British internet provider

Updata Infrastructure UK Ltd was a privately held UK company providing Internet and broadband connectivity services, primarily to public sector markets. Updata’s headquarters were in Premier House, Reigate, Surrey and the company also had offices in Wales (Cefn Coed Business Park, Cardiff) and Scotland (Strathclyde Business Park, Bellshill).

In 2009/2010 Updata had revenues of £19.7m, an increase of 82% on the previous year.

Updata was acquired by Capita in 2014.

== History ==
Updata was founded in 2003 by Richard Bennett and Victor Baldorino.

In 2009, Updata received investment from UK private equity firm LMS Capital plc. Subsequently, in 2010, Tim Pearson, former CEO of RM plc, was appointed as Non-Executive Chairman.
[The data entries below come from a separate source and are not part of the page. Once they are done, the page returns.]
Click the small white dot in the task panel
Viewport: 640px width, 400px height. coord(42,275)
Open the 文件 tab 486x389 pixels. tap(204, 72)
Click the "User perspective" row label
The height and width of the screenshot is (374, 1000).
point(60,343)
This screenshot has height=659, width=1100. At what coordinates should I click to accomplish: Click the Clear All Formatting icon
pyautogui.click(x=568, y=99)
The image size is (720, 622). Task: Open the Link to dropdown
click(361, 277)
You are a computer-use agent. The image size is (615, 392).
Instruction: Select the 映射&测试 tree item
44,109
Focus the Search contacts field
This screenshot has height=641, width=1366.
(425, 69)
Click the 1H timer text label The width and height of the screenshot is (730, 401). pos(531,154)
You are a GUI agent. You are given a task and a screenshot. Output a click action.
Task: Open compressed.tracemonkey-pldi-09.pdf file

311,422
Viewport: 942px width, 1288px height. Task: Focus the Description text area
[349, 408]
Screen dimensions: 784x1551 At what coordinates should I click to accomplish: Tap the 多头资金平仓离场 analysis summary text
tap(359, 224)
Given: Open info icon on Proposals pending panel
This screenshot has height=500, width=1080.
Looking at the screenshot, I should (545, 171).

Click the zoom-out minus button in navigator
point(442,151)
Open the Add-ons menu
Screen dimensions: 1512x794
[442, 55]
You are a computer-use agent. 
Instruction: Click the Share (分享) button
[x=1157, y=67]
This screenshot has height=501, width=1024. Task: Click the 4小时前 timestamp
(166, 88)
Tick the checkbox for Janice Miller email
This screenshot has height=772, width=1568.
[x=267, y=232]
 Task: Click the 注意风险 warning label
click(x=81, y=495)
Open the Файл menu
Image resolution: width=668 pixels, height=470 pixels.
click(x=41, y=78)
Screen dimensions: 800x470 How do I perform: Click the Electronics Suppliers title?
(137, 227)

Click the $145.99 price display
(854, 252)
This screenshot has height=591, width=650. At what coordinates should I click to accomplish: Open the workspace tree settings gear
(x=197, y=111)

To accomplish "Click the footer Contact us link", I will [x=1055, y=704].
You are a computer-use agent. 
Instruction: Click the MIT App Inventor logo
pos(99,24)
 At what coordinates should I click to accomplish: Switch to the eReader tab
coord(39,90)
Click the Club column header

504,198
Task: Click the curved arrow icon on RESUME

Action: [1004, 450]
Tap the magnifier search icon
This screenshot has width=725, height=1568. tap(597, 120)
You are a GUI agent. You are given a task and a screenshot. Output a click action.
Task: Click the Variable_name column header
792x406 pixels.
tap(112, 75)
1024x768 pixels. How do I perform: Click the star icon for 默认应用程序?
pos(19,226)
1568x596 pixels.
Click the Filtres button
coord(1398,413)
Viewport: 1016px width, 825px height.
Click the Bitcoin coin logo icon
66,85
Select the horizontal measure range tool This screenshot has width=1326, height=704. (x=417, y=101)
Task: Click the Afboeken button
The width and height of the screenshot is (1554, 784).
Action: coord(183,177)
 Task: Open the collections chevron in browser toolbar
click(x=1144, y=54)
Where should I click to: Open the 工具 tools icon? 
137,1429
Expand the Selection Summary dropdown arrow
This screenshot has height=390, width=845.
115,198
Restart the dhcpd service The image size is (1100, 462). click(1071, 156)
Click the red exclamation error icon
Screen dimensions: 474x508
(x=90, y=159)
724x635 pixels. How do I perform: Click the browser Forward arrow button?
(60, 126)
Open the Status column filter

On 1 April 2014 it was announced that the London-based professional services company Capita had acquired Updata for a cash consideration of £80m on a cash free, debt free basis. Subsequently, Updata was absorbed into the Capita I.T. Enterprise Services business.

== Activities ==
Updata initially focused on implementing local-loop unbundling in UK telephone exchanges, winning a number of contracts Over time, the company has developed a broad range of Internet and broadband services, aimed primarily at public sector clients. The company operates both as a direct supplier to public sector clients, and in partnership with larger IT services organisations such as Siemens, Logicalis and Fujitsu.

Updata had significant success with its focus on public sector contracts - offering low cost technology innovation via the competitive dialogue public-sector tendering process. As a result, they won a number of contracts with local authorities, education authorities and health service providers.

The company competed successfully for public sector business against major UK broadband suppliers. In 2010, Updata was awarded the contract to provide connectivity for the Hertfordshire Grid for Learning, displacing Virgin Media Business. This contract was valued at £17.1m over six years. In 2012, Updata won a 10-year, £81 million contract to manage and develop the IT network infrastructure and associated services for Essex County Council. The deal was won as a joint venture with Daisy Group (named Daisy Updata Communications (DUCL)) with 75 percent of the total contract value going to Updata.